Tuesday, December 29, 2015

What Has Happened to the Animals on the Original Endangered Species List?

Indiana Bat  (Myotis sodalis)
Photo: Andrew King, USFWS via Wikimedia

What Happened to the Animals on the Original Endangered Species List is what a post on time.com
recently asked and answered.

The mammals that had the unfortunate distinction of being included in the first cohort of endangered species when the Endangered Species Act was approved December 28, 1973, were put on the first U.S. government list of endangered and threatened species.
  1. Indiana Bat, Myotis sodalis.Status: Endangered. The only member of this first group that is also listed on New Jersey's Endangered and Threatened Species list. For more on the Indiana bat in NJ, see http://www.nj.gov/dep/fgw/ensp/pdf/end-thrtened/indianabat.pdf
  2. Delmarva Peninsula Fox Squirrel, Sciurus niger cinereus. Status: Delisted due to recovery, in 2015.
  3. Timber Wolf, Canis lupus lycaon. Status: Varied. The Gray Wolf is endangered in some portions of the mountain-prairie region, threatened in the Great Lakes region and delisted due to recovery in other areas. Recently, the Eastern Timber Wolf was found to be a separate species from the Gray Wolf, Canis lupus, and the status of the Eastern Wolf was put up for review.
  4. Red wolves, Canis rufus. Status: Endangered except, as of 1986, a non-essential experimental population in North Carolina and Tennessee. ("Experimental" populations are those that have been reintroduced within the species' historical range but outside the regions where it is currently found. Experimental populations can be deemed either essential or inessential to the species' survival.)
  5. Indiana Bat, Myotis sodalis. Status: Endangered.
  6. San Joaquin Kit Fox, Vulpes macrotis mutica. Status: Endangered.
  7. Grizzly bears, Ursus horribilis. Status: Downgraded to 'threatened' status in 1975, with an additional non-essential experimental population in Idaho and several other regional populations under review.
  8. Black-footed Ferret, Mustela nigripes.  Status: Endangered except, as of 1991, a non-essential experimental population in Wyoming and portions of other Western states.
  9. Florida panther, Felis concolor coryi. Status: Endangered.
  10.   Florida manatee, Trichechus manatus latirostris. Status: Endangered.
  11.   Guadalupe Fur Seal, Arctocephalus philippi townsendi. Status: Threatened.
  12.   Key Deer, Odocoileus virginianus clavium. Status: Endangered.
  13.   Sonoran Pronghorn, Antilocapra americana sonoriensis. Status: Endangered except, as of 2011, a non-essential experimental population in Arizona
  14. Columbian White-tailed Deer, Odocoileus virginianus leucurus. Status:Endangered in the area surrounding the Columbia River, but delisted due to recovery in an area of Oregon
You can see that many remain endangered, but some have been moved to “threatened” status or removed from the list entirely.

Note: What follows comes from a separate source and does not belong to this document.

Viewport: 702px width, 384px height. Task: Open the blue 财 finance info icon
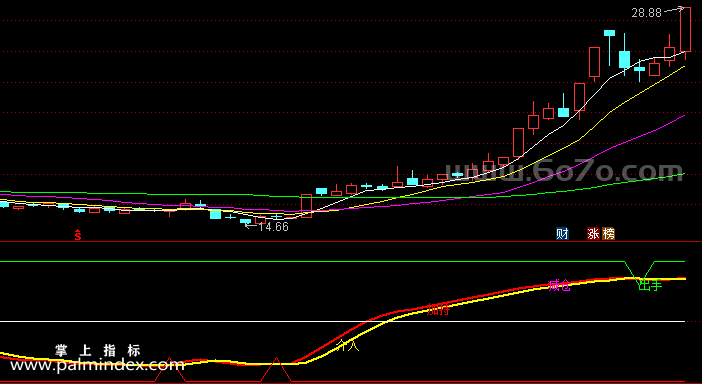pyautogui.click(x=562, y=234)
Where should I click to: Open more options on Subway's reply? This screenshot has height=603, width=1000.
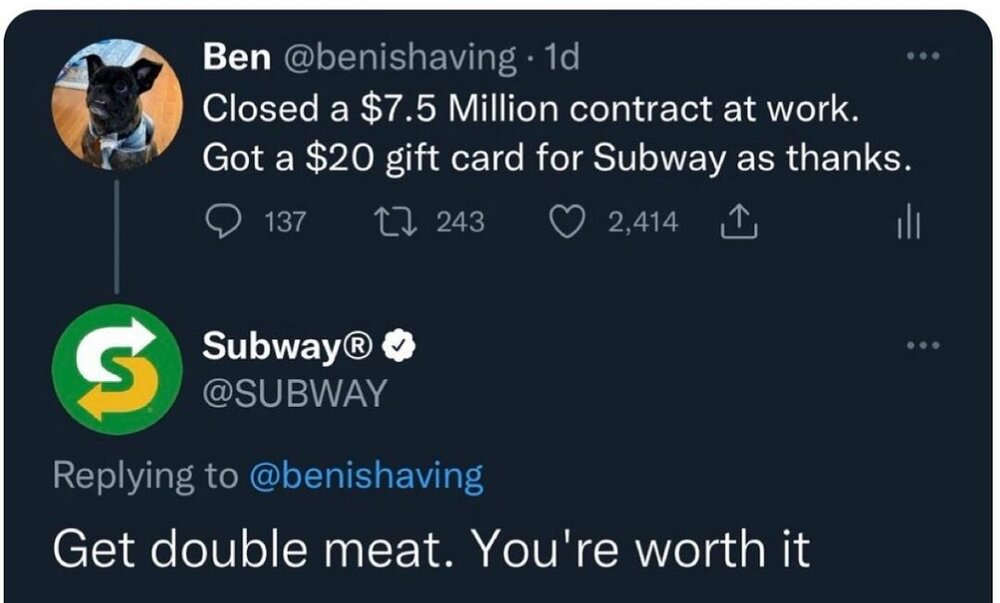(x=919, y=345)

The unfortunate exception to the rule is that Caribbean Monk Seal, Monachus tropicalis, which was removed from the list due to extinction. The seal had not actually been seen since 1952, but it took decades for scientists to conclude that there were no members of the species left. Fortunately, it remains the only mammal in the first class of listed species to have gone extinct.